Extract provided:
In these cases, it wasn’t ignorance. Or arrogance. Or even rotten luck. The team was proficiently trained and highly respected in local circles.

Yet, in retrospect, the mistakes were obvious.

Sometimes smart people help create a system that meets all its metrics, appears to be progressing, but sows the seeds of its own destruction. Here is an example.

The NCAA vs. MVP

The pattern shows up in sports organisations. Jamaica’s MVP Track Club has produced some of our greatest sprinters. They didn’t just win races. They built careers that lasted decades.

Meanwhile, the NCAA system – the only route at one time for the country’s athletes – is a graveyard. High school talent burns bright during college then flames out, never to be heard from again. The remarkable fact? NCAA coaches and administrators aren’t incompetent. They are, objectively, some of the best in the world. They also don’t lack resources. Billion-dollar programmes fuel their analysis of tracked metrics.

It remains a system optimised to win championships, generate revenue, secure funding, and deploy talent. And … destroy the very athletes who make those results possible.

Incredibly, MVP looked at the same raw talent and built something completely different.

Co-founder Stephen Francis and his team posed a question the NCAA system never bothered to ask: “What does winning look like if you measure it over a career rather than a season?” The hard answer required the sacrifice of immediate gains: meet victories, rankings, college glamour.

It is not difficult to imagine NCAA schools trying to hire away MVP administrators, coaches, and athletes.

Fortunately, the club has athletes who peak at the Olympics and World Championships, not an NCAA tournament. The approach also enables them to retire with their health intact, sometimes wealthy, and with bodies that still work.

The NCAA doesn’t fail because its people are stupid. They are simply caught in a system that is optimising the wrong definition of winning. And every metric being used probably confirms the design. Right up until the moment when the athlete graduates, broken.

Now here is an uncomfortable question for all CEOs. Is your company winning in an NCAA way?

Local Business Trap

Tales of failed businesses often follow the same pattern. Smart people make decisions that look brilliant on every spreadsheet while quietly destroying the underlying business.

Material supplied:
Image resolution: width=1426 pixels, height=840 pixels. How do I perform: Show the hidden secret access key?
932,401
...
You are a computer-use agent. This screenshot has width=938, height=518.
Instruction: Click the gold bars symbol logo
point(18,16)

Task details: In the extract on the NCAA and the MVP Track Club, which immediate gains had to be given up? List them all.

Finished answer:
- Meet victories
- Rankings
- College glamour